Franklin Roosevelt

franklin rooseveltFranklin Delano Roosevelt (1882-1945) was the 32nd president of the United States. His time in office coincided with the Great Depression, World War II and the first cracks that opened into the Cold War. Roosevelt was born in Hyde Park, New York, the son of an affluent lawyer and businessman of Dutch origins. Franklin Roosevelt attended Harvard, graduating in 1904, and completed a law degree at Columbia University. He married his cousin, Eleanor Roosevelt, while at Columbia. Roosevelt was elected to the New York State Senate in 1910. Three years later he became President Woodrow Wilson’s Assistant Secretary of the Navy. In 1921 Roosevelt contracted the disease polio, which paralysed both his legs and his political ambitions. Through therapy and exercise, Roosevelt learned to walk using braces and walking canes, though later in his presidency he relied on wheelchairs.
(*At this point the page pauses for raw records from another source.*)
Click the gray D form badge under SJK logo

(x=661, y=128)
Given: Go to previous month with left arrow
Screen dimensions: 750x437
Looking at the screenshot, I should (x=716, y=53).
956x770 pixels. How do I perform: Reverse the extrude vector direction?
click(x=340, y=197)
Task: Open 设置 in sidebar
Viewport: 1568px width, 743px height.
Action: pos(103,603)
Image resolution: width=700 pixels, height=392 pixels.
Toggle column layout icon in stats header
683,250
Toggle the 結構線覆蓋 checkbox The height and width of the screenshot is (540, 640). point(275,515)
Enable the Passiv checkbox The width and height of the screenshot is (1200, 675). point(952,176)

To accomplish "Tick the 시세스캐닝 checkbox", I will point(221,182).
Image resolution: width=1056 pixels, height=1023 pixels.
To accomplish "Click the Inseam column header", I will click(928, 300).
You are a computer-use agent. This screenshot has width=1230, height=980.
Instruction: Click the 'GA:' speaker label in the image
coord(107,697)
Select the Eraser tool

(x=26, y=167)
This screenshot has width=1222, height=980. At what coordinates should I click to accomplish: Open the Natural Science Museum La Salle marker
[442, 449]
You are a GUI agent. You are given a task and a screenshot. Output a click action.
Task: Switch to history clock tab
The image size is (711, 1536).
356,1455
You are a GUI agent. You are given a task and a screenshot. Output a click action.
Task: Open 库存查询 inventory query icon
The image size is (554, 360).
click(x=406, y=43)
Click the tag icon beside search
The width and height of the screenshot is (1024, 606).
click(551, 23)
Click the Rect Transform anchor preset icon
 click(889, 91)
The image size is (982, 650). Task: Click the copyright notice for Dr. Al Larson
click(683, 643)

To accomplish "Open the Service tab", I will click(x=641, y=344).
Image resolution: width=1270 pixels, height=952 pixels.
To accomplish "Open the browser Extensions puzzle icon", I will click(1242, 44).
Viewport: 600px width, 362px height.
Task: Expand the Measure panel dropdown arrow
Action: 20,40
Roosevelt returned to politics in the late 1920s, running successfully for the governorship of New York. He was elected to the White House in November 1932, comfortably defeating the incumbent president Herbert Hoover. In power, Roosevelt developed a series of policy responses to the Great Depression, dubbed the New Deal. Roosevelt maintained American neutrality in the first two years of World War II, though he provided economic support to Britain through the Lend-Lease program. The bombing of Pearl Harbour in December 1941 brought the US into the war – and an awkward alliance with the Soviet Union. Roosevelt met Joseph Stalin in Tehran (1943) and Yalta (February 1945) and formed an amicable view of the Soviet dictator. The optimistic and trustworthy Roosevelt believed Stalin could be ‘managed’ and retained as a post-war ally. The president accepted Stalin’s assurances that the Soviet Union had no plans to expand beyond Poland. By March 1945, however, Roosevelt understood that Stalin had no intention of honouring the promises made at Yalta. Weakened by fatigue, paralysis and heart disease, Roosevelt died in April 1945. The presidency passed to his running mate, Harry Truman, who oversaw the first years of the Cold War.